A similar failure would arise if we chose |meas = foldr (*) 1| instead,
as |+| does not distribute over |*|. But if we turned the situation
around by setting |<+> = *| and |meas = sum|, the condition
|measPlusSpec| would hold thanks to the usual arithmetic
distributivity law for |*| over |+|.
What about the other conditions? We remain in the setting of example~1
as above, and just vary the measure. Using a somewhat contrived
variation of |maxList|
< meas = foldr (\x, v => (x + 1 `maximum` v)) 0
it suffices to consider for an arbitrary |n : Nat| that
< (meas . pure) n = meas [n] = (n + 1) `maximum` 0 = n + 1 != n = id n
to see that now the condition |measPureSpec| fails.
%
To exhibit a measure that fails the condition |measJoinSpec|, we
switch to |Double| as type of values (still with addition as binary
operator) and the arithmetic average as measure |meas = avg|. Taking
a list of lists of different lengths like [[1], [2, 3]] we have
< meas (join [[1], [2, 3]]) = avg [1, 2, 3] = 2
< !=
< meas (map meas [[1], [2, 3]]) = avg [1, 2.5] = 1.75
All of the measures considered in this subsection do fulfill the
|measMonSpec| condition imposed by the BJI-theory. This raises the
question how previously admissible measures are impacted by adding the
three new conditions to the framework.
\subsection{Impact on previously admissible measures}
\label{subsection:impactMeas}
%
As we have seen in section~\ref{subsection:solution_components}, the
BJI-framework already requires measures to fulfill the monotonicity
condition
< measMonSpec : {A : Type} -> (f, g : A -> Val) -> ((a : A) -> (f a) <= (g a)) ->
< (ma : M A) -> meas (map f ma) <= meas (map g ma)
\bottaetal show that the arithmetic average (for |M = List|), the
worst-case measure (for |M = List| and for |M = Prob|) and the
expected value measure (for |M = Prob|) all fulfill |measMonSpec|. Thus, a
natural question is whether these measures also fulfill the three
additional requirements.
\paragraph*{Expected value measure.} \hspace{0.1cm}
%
Most applications of backward induction aggregate possible rewards with the
expected value measure. In a nutshell, for a numerical type |Q|, the
expected value of a probability distribution on |Q| is
> expVal : Num Q => Prob Q -> Q
> expVal spq = sum [q * prob spq q | q <- supp spq]

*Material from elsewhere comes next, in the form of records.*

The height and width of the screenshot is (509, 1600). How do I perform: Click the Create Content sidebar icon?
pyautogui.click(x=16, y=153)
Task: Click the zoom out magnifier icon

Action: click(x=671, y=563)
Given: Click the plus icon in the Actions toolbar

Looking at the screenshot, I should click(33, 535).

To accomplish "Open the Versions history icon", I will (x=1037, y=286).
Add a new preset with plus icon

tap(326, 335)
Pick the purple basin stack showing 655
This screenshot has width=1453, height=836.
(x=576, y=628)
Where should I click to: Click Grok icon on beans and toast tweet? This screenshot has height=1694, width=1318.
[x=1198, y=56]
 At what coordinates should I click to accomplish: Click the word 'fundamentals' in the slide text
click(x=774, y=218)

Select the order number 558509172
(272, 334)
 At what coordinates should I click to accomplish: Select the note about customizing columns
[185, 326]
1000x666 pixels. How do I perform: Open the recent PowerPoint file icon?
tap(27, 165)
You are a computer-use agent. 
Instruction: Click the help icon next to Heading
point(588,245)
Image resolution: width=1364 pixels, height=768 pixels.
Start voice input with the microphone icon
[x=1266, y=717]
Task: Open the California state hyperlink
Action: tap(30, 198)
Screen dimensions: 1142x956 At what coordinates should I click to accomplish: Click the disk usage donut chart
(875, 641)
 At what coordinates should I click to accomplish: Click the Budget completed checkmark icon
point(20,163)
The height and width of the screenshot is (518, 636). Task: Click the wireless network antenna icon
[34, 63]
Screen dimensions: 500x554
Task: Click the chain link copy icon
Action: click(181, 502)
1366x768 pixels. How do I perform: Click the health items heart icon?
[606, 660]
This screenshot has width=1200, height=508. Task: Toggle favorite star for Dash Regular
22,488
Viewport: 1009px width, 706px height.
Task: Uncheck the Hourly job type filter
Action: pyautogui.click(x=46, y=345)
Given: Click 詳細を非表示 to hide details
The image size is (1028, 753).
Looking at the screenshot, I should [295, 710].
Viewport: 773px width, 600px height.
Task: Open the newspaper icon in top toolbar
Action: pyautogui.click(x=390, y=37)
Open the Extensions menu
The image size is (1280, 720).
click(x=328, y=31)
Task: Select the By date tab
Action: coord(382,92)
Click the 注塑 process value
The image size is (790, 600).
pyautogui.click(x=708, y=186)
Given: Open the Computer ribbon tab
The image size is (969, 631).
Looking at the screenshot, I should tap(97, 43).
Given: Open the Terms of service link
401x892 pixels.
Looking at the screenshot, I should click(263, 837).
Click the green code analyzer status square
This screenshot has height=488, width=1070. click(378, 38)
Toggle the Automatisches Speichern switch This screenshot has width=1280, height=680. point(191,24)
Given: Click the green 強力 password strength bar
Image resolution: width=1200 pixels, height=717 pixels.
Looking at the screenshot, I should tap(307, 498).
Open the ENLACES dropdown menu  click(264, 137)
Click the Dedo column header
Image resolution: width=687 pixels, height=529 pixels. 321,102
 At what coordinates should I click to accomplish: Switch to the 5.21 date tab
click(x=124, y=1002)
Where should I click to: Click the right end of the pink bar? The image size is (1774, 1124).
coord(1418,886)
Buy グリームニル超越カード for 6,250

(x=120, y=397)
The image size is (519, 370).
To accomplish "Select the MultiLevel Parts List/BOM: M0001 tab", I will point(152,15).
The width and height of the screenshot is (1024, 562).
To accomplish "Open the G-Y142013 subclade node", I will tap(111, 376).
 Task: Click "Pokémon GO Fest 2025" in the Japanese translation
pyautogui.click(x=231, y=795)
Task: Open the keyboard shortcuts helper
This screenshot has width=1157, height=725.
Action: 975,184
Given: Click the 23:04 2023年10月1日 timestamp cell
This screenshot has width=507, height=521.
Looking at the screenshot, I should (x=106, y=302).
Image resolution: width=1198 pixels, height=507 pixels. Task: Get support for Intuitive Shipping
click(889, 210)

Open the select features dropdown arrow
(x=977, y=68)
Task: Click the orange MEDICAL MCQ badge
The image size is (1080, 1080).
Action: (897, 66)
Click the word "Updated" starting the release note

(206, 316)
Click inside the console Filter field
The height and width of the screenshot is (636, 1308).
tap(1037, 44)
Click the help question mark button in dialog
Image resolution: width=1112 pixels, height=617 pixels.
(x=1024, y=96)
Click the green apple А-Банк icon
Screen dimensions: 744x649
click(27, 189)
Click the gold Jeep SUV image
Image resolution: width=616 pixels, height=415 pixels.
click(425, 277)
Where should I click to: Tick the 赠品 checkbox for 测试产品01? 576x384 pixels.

where |prob| and |supp| are generic functions that encode the notion of
\emph{probability} and of \emph{support} associated with a finite
probability distribution:
< prob : {A : Type} -> Prob A -> A -> Q
<
< supp : {A : Type} -> Prob A -> List A
For |spa| and |a| of suitable types, |prob spa a| represents the
probability of |a| according to |spa|. Similarly, |supp spa| returns a
list of those values whose probability is not zero in |spa|.
%
The probability function |prob| has to fulfill the axioms of
probability theory. In particular,
< sum [prob spa a | a <- supp spa] = 1
This condition implies that probability distributions cannot be empty, a
precondition of |measPlusSpec|. Putting forward minimal specifications
for |prob| and |supp| is not completely trivial but if the |+|-operation
associated with |Q| is commutative and associative, if |*|
distributes over |+| and if the |map| and |join| associated with
|Prob| -- for |f|, |a|, |b|, |spa| and |spspa| of suitable types --
fulfill the conservation law
< prob (map f spa) b = sum [prob spa a | a <- supp spa, f a == b]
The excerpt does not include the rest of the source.